### TASK GOAL
In the rows below, find each line that contains the word "icon" and report it in full.

START DATA LINES

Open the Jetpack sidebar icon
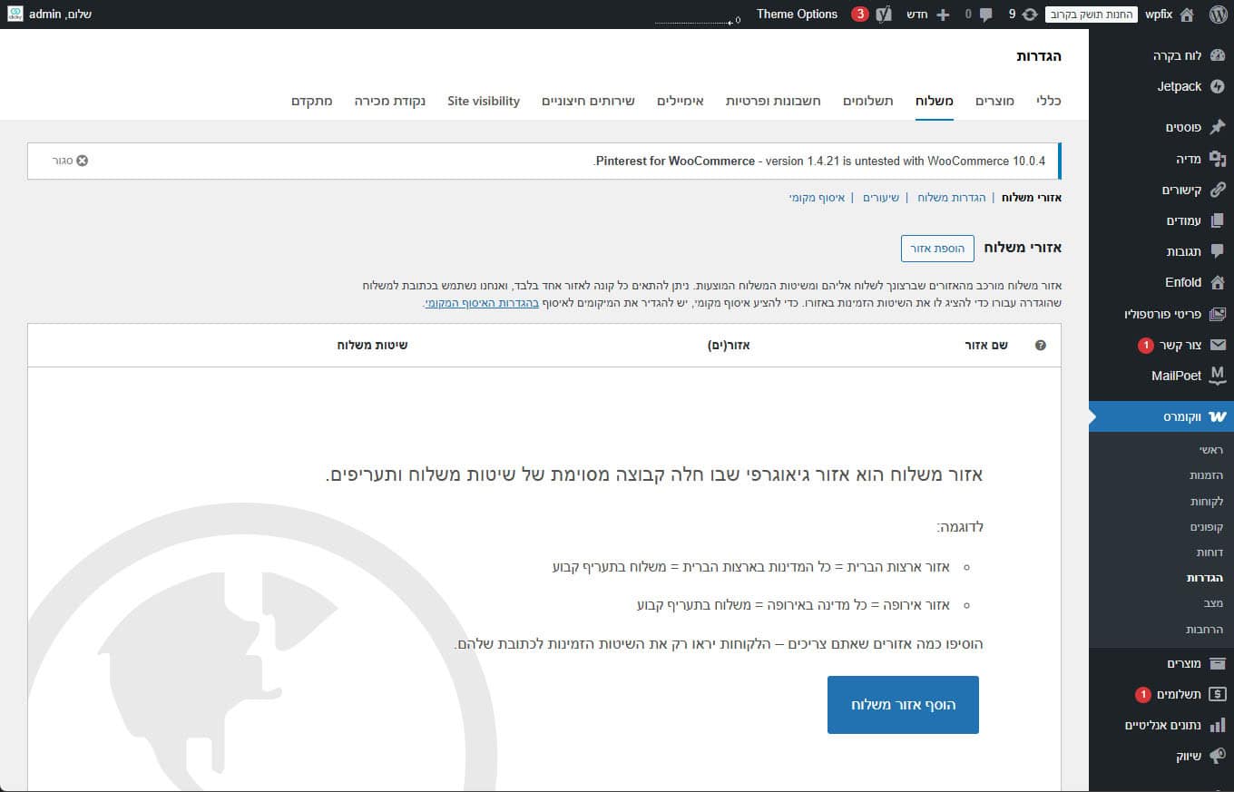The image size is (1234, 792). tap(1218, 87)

END DATA LINES
START DATA LINES

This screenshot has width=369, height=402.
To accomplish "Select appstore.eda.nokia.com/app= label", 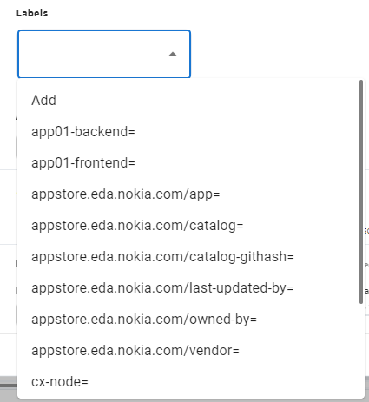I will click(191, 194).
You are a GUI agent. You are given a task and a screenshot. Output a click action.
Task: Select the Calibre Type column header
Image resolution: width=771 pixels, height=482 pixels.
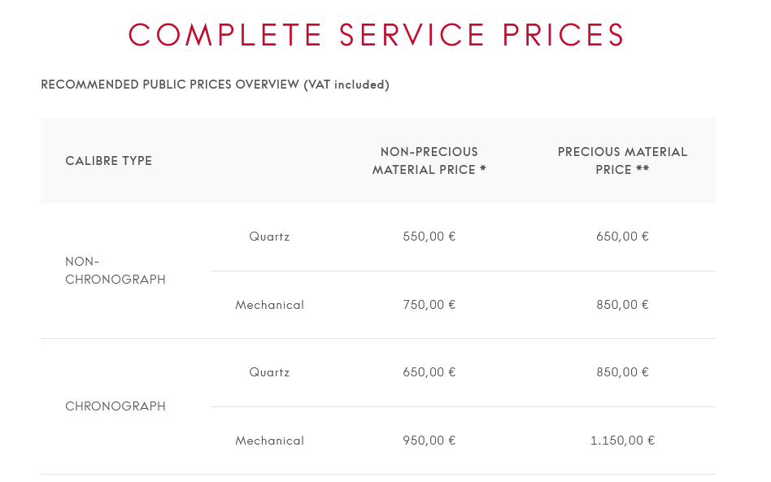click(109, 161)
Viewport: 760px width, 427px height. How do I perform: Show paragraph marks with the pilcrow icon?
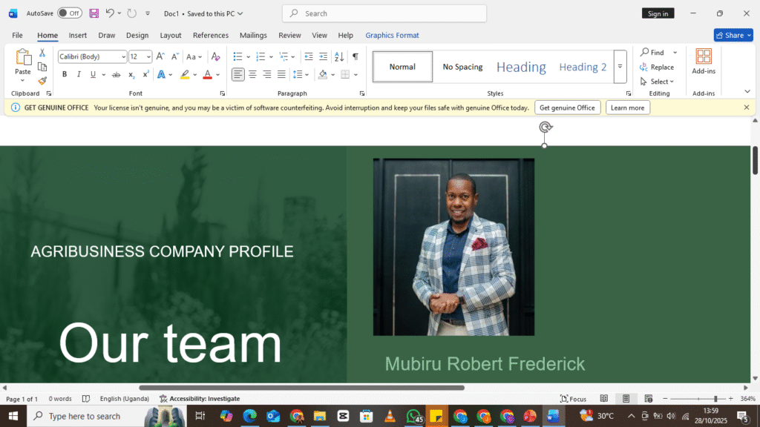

END DATA LINES

### TASK OUTPUT
Open the Jetpack sidebar icon
Viewport: 760px width, 427px height. How do I perform: Show paragraph marks with the pilcrow icon?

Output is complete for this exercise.